- Opening Delimiter -
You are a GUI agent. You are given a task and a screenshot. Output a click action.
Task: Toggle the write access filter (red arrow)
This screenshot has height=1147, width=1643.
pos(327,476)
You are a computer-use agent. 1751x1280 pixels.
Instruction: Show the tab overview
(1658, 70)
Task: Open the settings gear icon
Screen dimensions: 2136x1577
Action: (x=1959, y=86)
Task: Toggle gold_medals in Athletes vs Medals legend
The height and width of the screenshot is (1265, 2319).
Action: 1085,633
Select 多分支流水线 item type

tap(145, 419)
- Closing Delimiter -
▶ **Assigned task**
Return each line of the data exactly as written above.

▶ **Expected output**
You are a GUI agent. You are given a task and a screenshot. Output a click action.
Task: Toggle the write access filter (red arrow)
This screenshot has height=1147, width=1643.
pos(327,476)
You are a computer-use agent. 1751x1280 pixels.
Instruction: Show the tab overview
(1658, 70)
Task: Open the settings gear icon
Screen dimensions: 2136x1577
Action: (x=1959, y=86)
Task: Toggle gold_medals in Athletes vs Medals legend
The height and width of the screenshot is (1265, 2319).
Action: 1085,633
Select 多分支流水线 item type

tap(145, 419)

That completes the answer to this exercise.